Remember When I Used To Post Twice a Week? Neither Do I!
That was years ago. Keep up, people.
I’m just going to type whatever comes into my head. I’m sure it will be fascinating.
Until recently, I would type two spaces after a period, which is a holdover from the days of typewriters and Courier font. Even though I’ve been using a computer for almost 30 years, I’ve continued to uselessly type two spaces after a period until about three weeks ago when I said to myself, “hey, you can probably stop that now.” It saddens me to think of all those wasted spaces.
I was trying to find a picture of the first computer I used, but it’s so ancient that even the internet does not acknowledge its existence. It was called a IV-Phase and it was just a green-screen monitor and a keyboard, the actual memory part of it being located in a different room overseen by a guy named Al. It sounds primitive, but I believe the III-Phase was comprised of a stick and a rock, so we were quite lucky to live in the times we did. Al was our computer expert because his desk happened to be closest to the room where the vacuum tubes or reel-to-reel tapes or whatever it was we were using for data storage were kept. Al used to ask me every Friday afternoon if I had a hot date that weekend or if I had a cold date that I could warm up. And then he’d laugh a laugh that sounded like, “heh. Heh heh heh.” I don’t miss Al at all.
Part of the reason I haven’t been posting, aside from having nothing better to talk about than that idiot Al, is that I have found the internet to be exhausting lately. People seem especially angry these days. I’ll go online in the morning, intending to write a post, but after reading through a few blogs/tweets/forum posts, I find myself saying,
After that, I look at some cat photos and go about my day. There should be more cat photos on the internet is my point. More cats and fewer pissed people spouting off about things they don’t understand.
Incidentally, while I’m thinking of it, those of you who refer to your pets as “jerks” or “assholes” because they behave like animals, which, spoiler alert, they are? I don’t like you.
Since we last spoke, I was almost killed by prescription medication for the second time in less than a year. Excellent work, pharmaceutical industry! I could talk more about this, but it all falls under the heading of what my friend Marius terms, “I am old, please come and throw garbage on me,” so let’s just move on.
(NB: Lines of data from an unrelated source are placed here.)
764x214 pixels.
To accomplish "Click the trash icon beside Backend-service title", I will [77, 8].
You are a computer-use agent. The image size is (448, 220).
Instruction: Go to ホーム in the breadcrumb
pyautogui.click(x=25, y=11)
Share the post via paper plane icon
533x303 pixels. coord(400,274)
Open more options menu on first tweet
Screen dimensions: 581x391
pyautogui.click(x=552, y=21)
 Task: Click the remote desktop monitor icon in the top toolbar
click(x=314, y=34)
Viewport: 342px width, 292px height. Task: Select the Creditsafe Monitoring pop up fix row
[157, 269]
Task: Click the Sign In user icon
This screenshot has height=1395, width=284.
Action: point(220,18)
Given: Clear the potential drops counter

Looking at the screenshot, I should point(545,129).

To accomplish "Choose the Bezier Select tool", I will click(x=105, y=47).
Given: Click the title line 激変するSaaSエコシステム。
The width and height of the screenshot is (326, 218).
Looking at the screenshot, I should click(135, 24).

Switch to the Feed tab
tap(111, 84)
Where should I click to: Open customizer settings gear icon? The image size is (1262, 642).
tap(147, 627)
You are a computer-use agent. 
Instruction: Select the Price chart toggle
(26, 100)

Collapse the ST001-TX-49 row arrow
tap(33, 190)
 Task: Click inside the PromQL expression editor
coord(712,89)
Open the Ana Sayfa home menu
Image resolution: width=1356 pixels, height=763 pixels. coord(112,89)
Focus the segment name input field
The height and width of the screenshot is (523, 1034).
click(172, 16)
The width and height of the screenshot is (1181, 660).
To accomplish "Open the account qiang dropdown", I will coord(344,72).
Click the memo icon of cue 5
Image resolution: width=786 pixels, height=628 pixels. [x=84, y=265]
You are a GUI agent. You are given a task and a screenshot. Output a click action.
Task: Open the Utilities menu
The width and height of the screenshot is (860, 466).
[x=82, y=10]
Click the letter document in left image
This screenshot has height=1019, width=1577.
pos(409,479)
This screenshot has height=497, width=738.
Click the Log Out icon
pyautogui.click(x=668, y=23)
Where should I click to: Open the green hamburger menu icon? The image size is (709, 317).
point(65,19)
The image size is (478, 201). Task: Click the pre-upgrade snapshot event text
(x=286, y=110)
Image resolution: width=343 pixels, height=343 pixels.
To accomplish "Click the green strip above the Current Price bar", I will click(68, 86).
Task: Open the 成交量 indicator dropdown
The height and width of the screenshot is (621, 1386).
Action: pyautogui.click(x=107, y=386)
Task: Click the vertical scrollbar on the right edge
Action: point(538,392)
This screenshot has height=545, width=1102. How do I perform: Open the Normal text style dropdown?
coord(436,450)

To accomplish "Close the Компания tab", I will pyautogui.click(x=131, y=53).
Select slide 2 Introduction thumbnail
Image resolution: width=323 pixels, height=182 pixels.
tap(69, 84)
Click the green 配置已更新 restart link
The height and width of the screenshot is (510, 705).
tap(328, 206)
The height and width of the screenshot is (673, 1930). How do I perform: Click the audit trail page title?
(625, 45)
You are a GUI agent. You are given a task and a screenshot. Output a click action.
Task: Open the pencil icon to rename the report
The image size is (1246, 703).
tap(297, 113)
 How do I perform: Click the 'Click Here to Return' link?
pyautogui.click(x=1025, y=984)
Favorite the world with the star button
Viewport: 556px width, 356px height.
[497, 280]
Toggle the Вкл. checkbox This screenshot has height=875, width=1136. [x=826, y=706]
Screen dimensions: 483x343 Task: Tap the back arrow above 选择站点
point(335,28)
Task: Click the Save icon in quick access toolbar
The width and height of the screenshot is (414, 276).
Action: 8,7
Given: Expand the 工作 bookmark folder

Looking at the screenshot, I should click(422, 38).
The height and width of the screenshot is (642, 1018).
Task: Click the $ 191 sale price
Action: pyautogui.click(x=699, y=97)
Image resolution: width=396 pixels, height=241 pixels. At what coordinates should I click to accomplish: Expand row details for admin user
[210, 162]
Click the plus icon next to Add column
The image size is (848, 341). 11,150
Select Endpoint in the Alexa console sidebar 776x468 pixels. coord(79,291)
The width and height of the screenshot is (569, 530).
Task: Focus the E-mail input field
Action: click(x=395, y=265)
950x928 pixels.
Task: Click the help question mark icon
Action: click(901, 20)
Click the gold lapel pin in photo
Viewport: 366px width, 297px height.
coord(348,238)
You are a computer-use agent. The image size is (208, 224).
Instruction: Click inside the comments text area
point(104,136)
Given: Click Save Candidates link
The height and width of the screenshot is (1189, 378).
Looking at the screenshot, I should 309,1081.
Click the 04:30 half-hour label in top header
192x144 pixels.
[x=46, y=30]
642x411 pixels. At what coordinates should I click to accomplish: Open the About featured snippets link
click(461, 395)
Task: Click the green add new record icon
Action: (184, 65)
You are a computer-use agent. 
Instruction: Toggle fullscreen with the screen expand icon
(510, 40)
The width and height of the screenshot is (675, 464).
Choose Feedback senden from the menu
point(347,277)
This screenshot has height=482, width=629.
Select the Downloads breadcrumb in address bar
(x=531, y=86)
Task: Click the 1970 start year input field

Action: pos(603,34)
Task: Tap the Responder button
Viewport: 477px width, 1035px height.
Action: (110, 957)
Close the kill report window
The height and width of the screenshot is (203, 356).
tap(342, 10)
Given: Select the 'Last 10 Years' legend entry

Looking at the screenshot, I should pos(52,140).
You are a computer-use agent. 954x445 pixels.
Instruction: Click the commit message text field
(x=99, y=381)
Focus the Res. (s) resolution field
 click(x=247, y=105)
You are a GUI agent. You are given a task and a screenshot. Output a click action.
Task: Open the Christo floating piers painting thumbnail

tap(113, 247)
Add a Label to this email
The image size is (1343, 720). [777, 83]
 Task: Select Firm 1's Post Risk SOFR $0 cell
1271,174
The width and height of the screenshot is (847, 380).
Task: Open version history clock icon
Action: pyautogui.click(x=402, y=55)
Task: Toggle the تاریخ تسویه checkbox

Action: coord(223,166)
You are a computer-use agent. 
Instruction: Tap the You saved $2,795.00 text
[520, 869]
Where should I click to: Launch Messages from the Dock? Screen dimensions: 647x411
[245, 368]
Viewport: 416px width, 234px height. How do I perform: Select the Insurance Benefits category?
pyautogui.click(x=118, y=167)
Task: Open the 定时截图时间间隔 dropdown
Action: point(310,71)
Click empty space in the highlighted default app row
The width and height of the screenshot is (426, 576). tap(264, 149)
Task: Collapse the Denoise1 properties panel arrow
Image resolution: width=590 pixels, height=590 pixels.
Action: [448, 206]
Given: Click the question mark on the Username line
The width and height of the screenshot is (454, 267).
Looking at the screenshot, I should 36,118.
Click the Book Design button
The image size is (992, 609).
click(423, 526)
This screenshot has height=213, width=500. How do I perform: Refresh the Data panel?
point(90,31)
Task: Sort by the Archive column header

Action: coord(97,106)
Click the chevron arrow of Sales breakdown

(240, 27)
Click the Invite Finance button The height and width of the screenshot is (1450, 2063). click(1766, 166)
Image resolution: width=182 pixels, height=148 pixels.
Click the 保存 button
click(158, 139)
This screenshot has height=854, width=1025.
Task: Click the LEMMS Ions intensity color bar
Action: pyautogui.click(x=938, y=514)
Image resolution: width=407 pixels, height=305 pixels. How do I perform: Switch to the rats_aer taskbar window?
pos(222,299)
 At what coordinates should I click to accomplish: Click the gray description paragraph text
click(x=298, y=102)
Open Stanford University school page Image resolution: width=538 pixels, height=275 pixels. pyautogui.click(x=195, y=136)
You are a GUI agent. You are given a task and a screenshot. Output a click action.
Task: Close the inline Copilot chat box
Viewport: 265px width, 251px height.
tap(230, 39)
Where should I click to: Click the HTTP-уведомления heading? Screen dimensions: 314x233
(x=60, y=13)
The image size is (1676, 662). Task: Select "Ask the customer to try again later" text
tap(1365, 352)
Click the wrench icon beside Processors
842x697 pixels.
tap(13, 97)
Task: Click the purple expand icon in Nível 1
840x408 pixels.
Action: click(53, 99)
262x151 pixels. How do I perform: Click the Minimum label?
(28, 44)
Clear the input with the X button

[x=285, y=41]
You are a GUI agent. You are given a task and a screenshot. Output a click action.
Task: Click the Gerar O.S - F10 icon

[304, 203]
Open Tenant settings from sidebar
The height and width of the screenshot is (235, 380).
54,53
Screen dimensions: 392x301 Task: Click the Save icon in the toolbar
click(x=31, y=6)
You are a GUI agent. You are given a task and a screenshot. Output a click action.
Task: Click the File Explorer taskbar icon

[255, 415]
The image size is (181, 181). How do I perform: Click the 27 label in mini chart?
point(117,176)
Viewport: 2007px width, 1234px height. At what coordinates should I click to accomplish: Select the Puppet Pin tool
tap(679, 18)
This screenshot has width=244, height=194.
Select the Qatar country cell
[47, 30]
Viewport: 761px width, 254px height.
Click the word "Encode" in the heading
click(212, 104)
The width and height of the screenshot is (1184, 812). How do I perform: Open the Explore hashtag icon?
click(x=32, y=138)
In addition to my decrepit humanity, my house and everything in it is falling apart as well. Last fall, I had to have the chimney rebuilt, which was okay because although it meant dealing with strangers, they were outside the house on the roof rather than inside the house trying on my shoes and underwear when I wasn’t looking. A couple of months ago, my refrigerator gave up the ghost and I had to get rid of it, as well as a few thousand unfrozen cavemen shrimp. Oh and the milk! My god, the milk. That was a day I won’t soon forget. Soon after the new fridge with its inadequate crisper drawers was installed, my dishwasher started making a strange noise but not all the time. So for now, I’m just staring at it while it runs, thinking, “please don’t be broken please don’t be broken pleeeeease.” Because that seems better than doing nothing. After that, the battery on my lawn mower went into semi-retirement. Being unable to decide whether I want to buy a new battery for $200 or a new mower for $400, I have in the meantime been mowing 3/4 of the lawn with the power mower until the battery is drained, finishing the lawn with the push mower, then collapsing in a heap because push mowers are ridiculous. I mean, I love the earth as much as the next person (assuming the next person isn’t Rand Paul or Marco Rubio), but I love not dying of a heart attack in my backyard more. Finally, I decided to tackle removing the oddity that is the wall paneling covering one wall of the spare bedroom, which a previous owner installed in roughly the year 7 BC, a year in which glue or nails evidently did not exist, so instead he used black tar. That was a fun surprise! I have no idea how I’m going to fix it, but I’m guessing it will involve hiring a professional contractor to come over, overcharge me, use my bathroom several times a day, and not finish the job even close to the day promised because instead of working, he was hanging out in my bedroom trying on my shoes and underwear.
I was trying to think of a happy way to end this post when there was a knock at the door. I think you know how I feel about that. I approached with trepidation only to see the retreating form of the UPS man. IT’S A PACKAGE FROM AMAZON! YAY! HAPPY TIMES! YAY! IT’S … oh, it the hose nozzle I ordered last week. Even so. It’s something.